The first FDA-approved accommodating IOL is the Eyeonics Crystalens. The Crystalens features two large, hinged, platelike haptics instead of the traditional thin wire or narrow plate haptics. The Crystalens makes use of the pressure differential created by contraction of the ciliary muscle to vault the lens forward. This provides a longer path to the retina, allowing focusing of more-divergent light, as is the case with reflections from near objects.
Initial claims for the Crystalens were up to 1 diopter of accommodation. However, several reports are highlighting 0.5 diopters of accommodation. Post-market studies also indicate that arching of the lens may be changing the power of the optic, assisting in positive clinical outcome.
Another single lens design originates from the German company Human Optics. The 1CU lens features four large plate-type haptics. However, these haptics are designed to fill the capsular bag. Ciliary muscle contraction acts on the haptics, vaulting the lens forward and allowing for convergence of near reflected light. Accommodation target is approximately 2 diopters, and human trials are currently underway.
Dr Mona Sarfarazi was the first to patent a system for generating a change in optical system power due to relative motion of two optics. The concept is similar to other compound lens systems such as the telescope. Zonule tension flattens the bag. A force perpendicular to the optics is transmitted to the IOL.
Orthogonal force on the anterior and posterior faces of the capsular bag pushes the two optics together, reducing power. When the ciliary muscle contracts, the two lenses spring apart. Bausch & Lomb is collaborating with Dr Sarfarazi, and Visiogen is working with a similar design. Target accommodation for this lens system is 5 diopters.

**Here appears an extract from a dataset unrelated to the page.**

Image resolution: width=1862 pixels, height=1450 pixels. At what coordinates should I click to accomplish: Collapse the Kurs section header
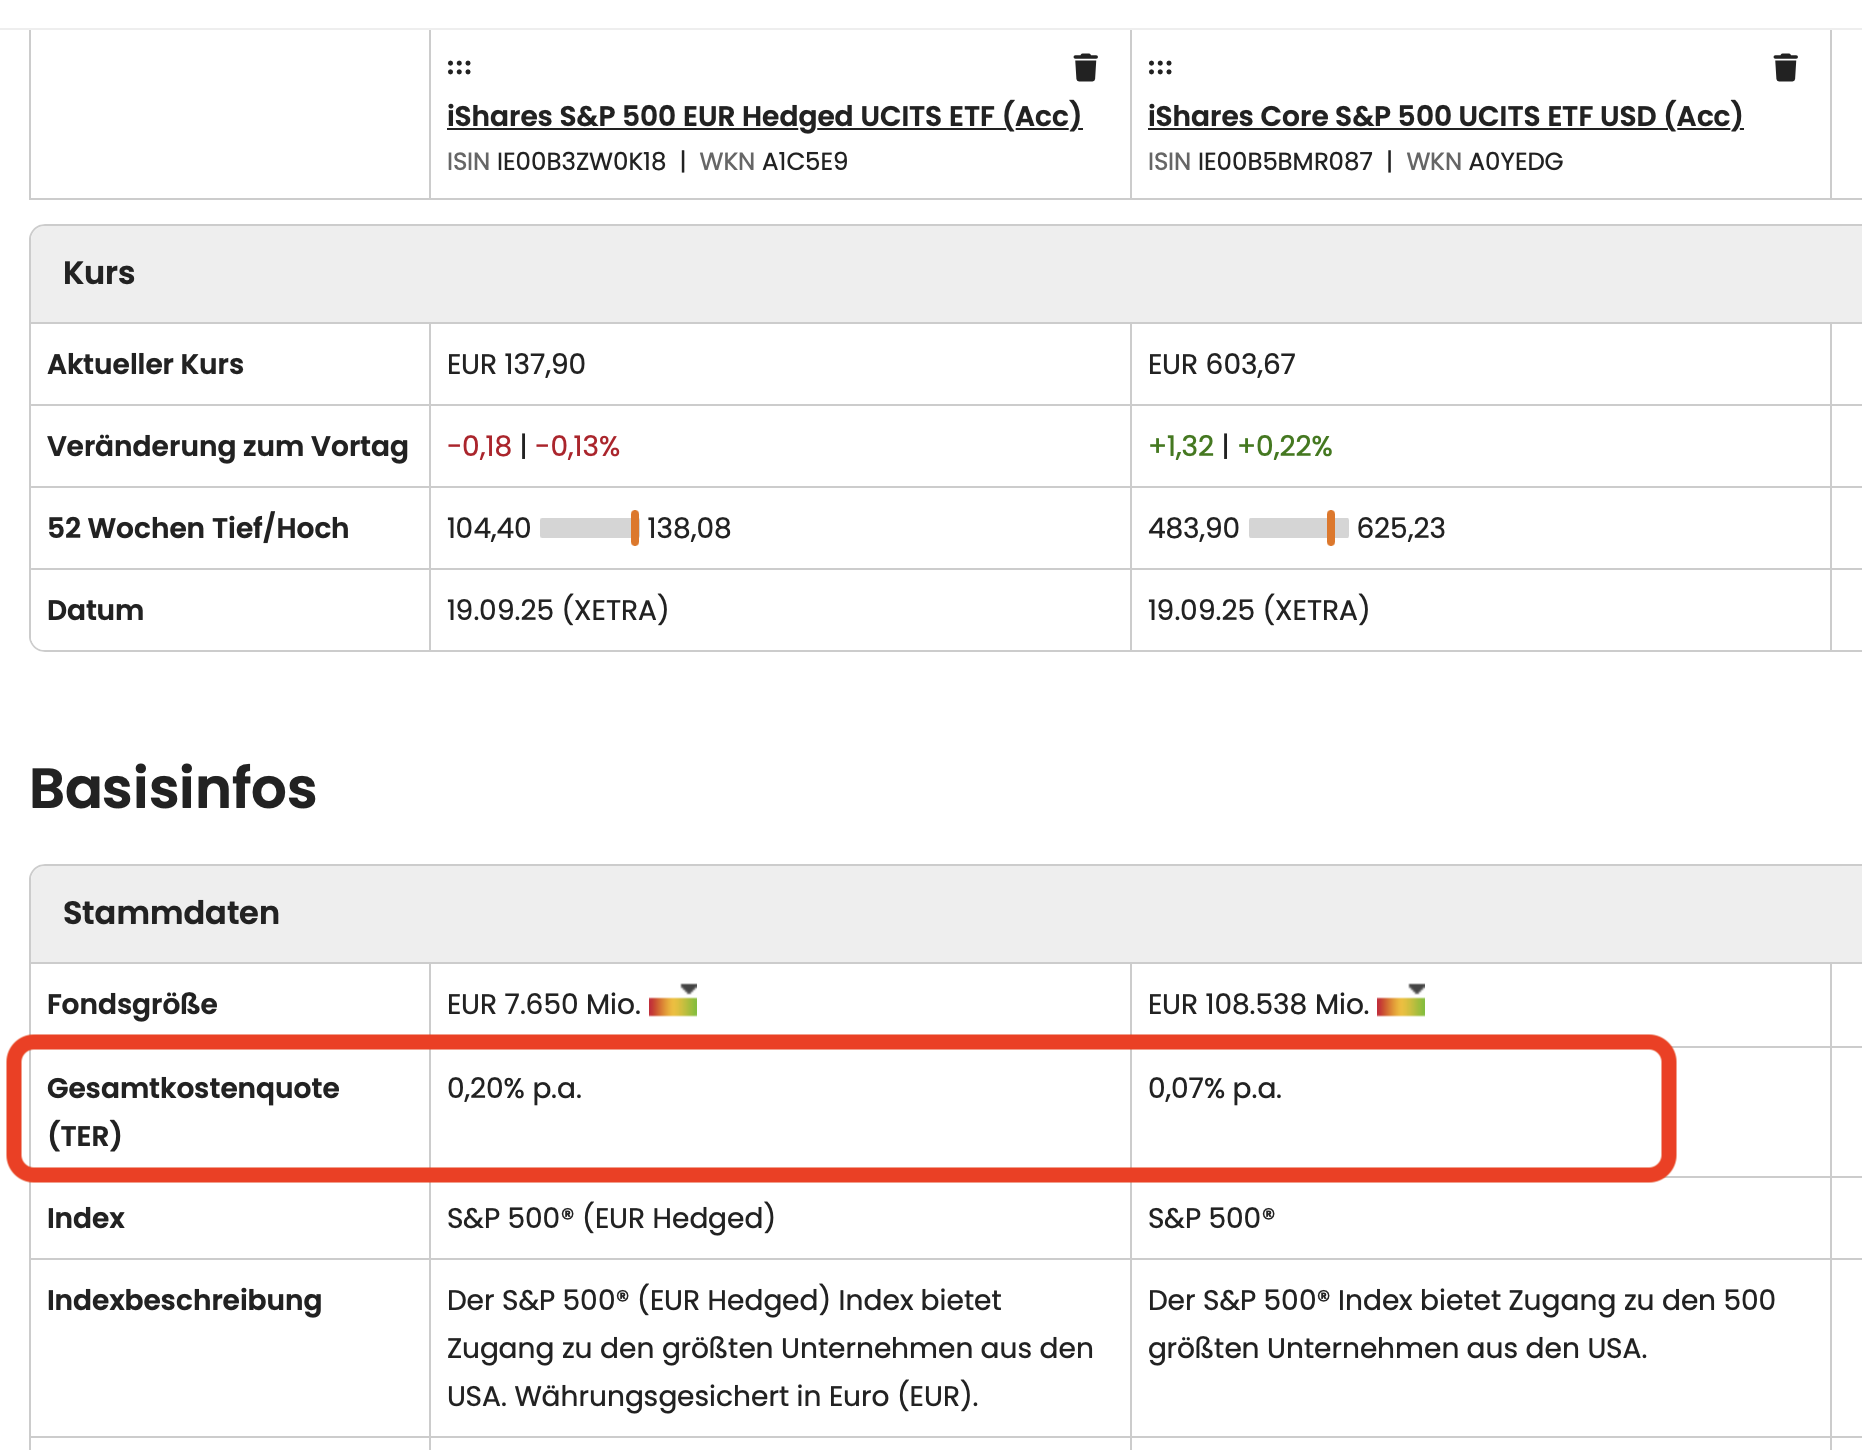click(x=99, y=273)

Both are either in human testing or clinical trial.
Though the two-lens systems are more representative of the action of the natural lens, combining zonule tension and spring action, the natural lens accommodates by altering its curvature. Several approaches are under evaluation.
One approach has been to use the empty capsular bag as a form or placing a pliable bag within the capsular bag to contain various injectable liquids. Pioneering materials have been tested by Jean-Marie Parel and the CSIRO in Australia. They have covered materials ranging from hydrogels to injectable branched silicones. Issues that have arisen are how to seal in the injected material, and how to generate optics of sufficient quality in situ.
A solution that combines elements of fluid-filled bags and displacement-driven IOLs was invented by Dr. Joshua Ben- Nun. In his design, the capsular bag is allowed to collapse after surgery, forming a diaphragm. The accommodating IOL is placed in front of the collapsed capsular bag.
Pressure on the lens due to ciliary muscle contraction pushes a liquid-filled optic against an orifice. A small part of the fluid optic is arched out into a highly curved lenticle, greatly increasing focusing power. This approach is also currently in human testing.
THE NEXT STEP
Considering it was once believed that light emanated from the eyes, ophthalmology has made tremendous strides in understanding the function and disease of the eye. This is enhanced by recent definitive proof of the mechanism of accommodation by new medical imaging techniques.
While the need for and feasibility of a simultaneous solution to the problems of ametropia, presbyopia, and cataract are clear, it is uncertain whether a tipping point in adoption and implementation of accommodating IOLs will be reached by current technologies in test, or whether these will feed critical learning for a transcendent device.